There’s clearly huge value in large incumbents becoming more agile and innovative, there’s no denying that. However, whilst seemingly wise this statement creates of risk of making poor choices. It confuses the difference between the cultures of large incumbents and startups with a measure of quality. These differences are also typically areas that big business is not set up to objectively measure e.g. how critical is sitting on bean bags in meetings to creating a quality product at speed?
My plea to incumbents is don’t mistake difference for quality. The companies and individuals that we work with that are being most successful understand this. They manage to successfully balance value in culture with true quality.

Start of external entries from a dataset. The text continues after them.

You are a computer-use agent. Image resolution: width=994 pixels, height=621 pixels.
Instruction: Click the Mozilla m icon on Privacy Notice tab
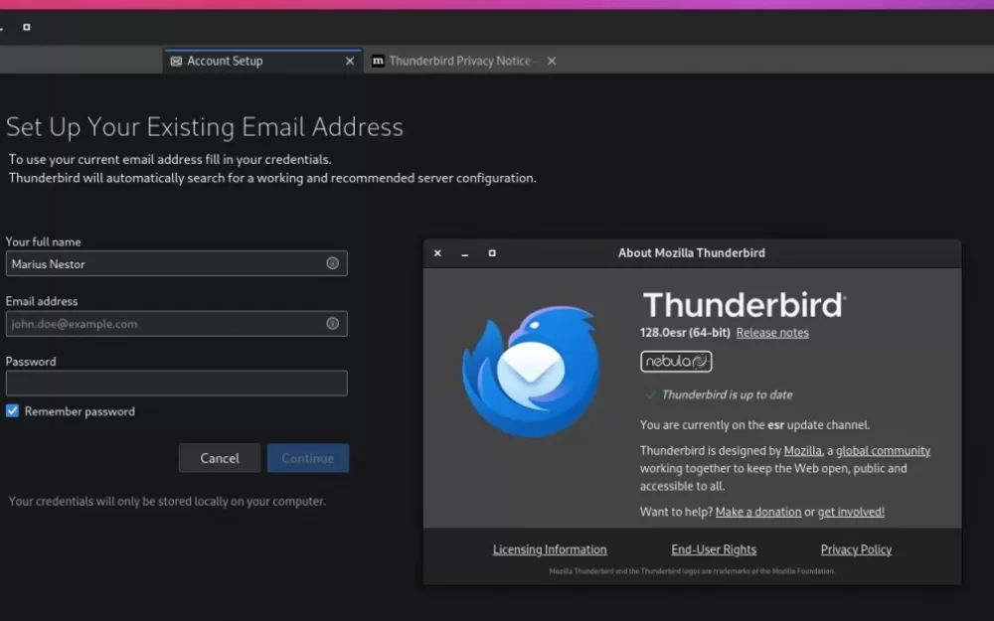[x=379, y=61]
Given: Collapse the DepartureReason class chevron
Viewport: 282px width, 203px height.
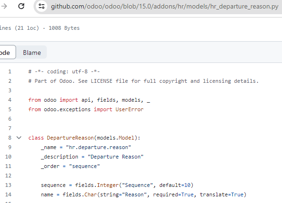Looking at the screenshot, I should [19, 138].
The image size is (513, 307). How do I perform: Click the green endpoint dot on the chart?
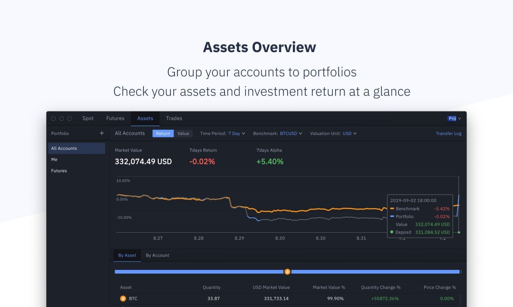pos(459,232)
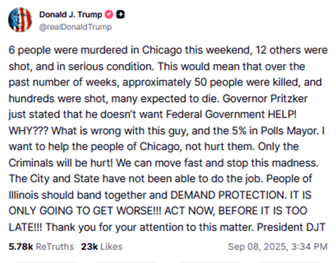
Task: Open Donald J. Trump's profile avatar
Action: 20,20
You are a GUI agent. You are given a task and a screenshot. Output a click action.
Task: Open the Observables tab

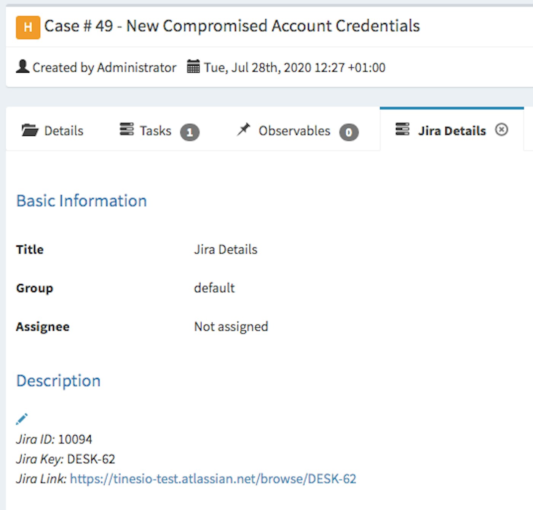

So what characteristics can we learn from those that partner successfully? Here are my 5 top tips from my experience at Oxbow Partners:
- Start with the similarities – partnerships always work best when there is a good cultural fit between the parties. Try to find similarities that can be strengths in the relationships. For example if your company attracts analytically minded people then a partnership with an overwhelmingly creative startup is unlikely to succeed
- Be clear on the differences that matter – work out the differences that are really important to long term success. I guarantee that if you really think about it ‘wearing jeans’ and ‘having a foosball table’ will not be on the list. Also make sure these differences can dovetail into your organisation otherwise you will struggle to make tangible change
- Look for evidence of sustainable value creation – don’t be fooled by snake oil. If you can’t find a true valuable product with a compelling and real business model then be worried. No matter how innovative they seem business models are critical
- Be true to yourself – I’m at risk of sounding like a self-help book here but it’s important not to pretend you are something that you’re not. If what you’re good at is global manufacture or distribution then that’s what your partner wants from you. Yes you need to make this accessible in a startup friendly way but you don’t need to pretend to be a startup. Leave that to them
- Spend time where it’s valuable and focus – on both sides there are a lot of potential partners. For startups this means kissing a lot of frogs before finding your prince. Be conscious of the time you are taking up on both sides. End discussions quickly if there is no value, startups will appreciate this. If you do get into action set short sharp and regular deadlines with clear outcomes
I’d love to hear from others about their experiences, please do get in touch.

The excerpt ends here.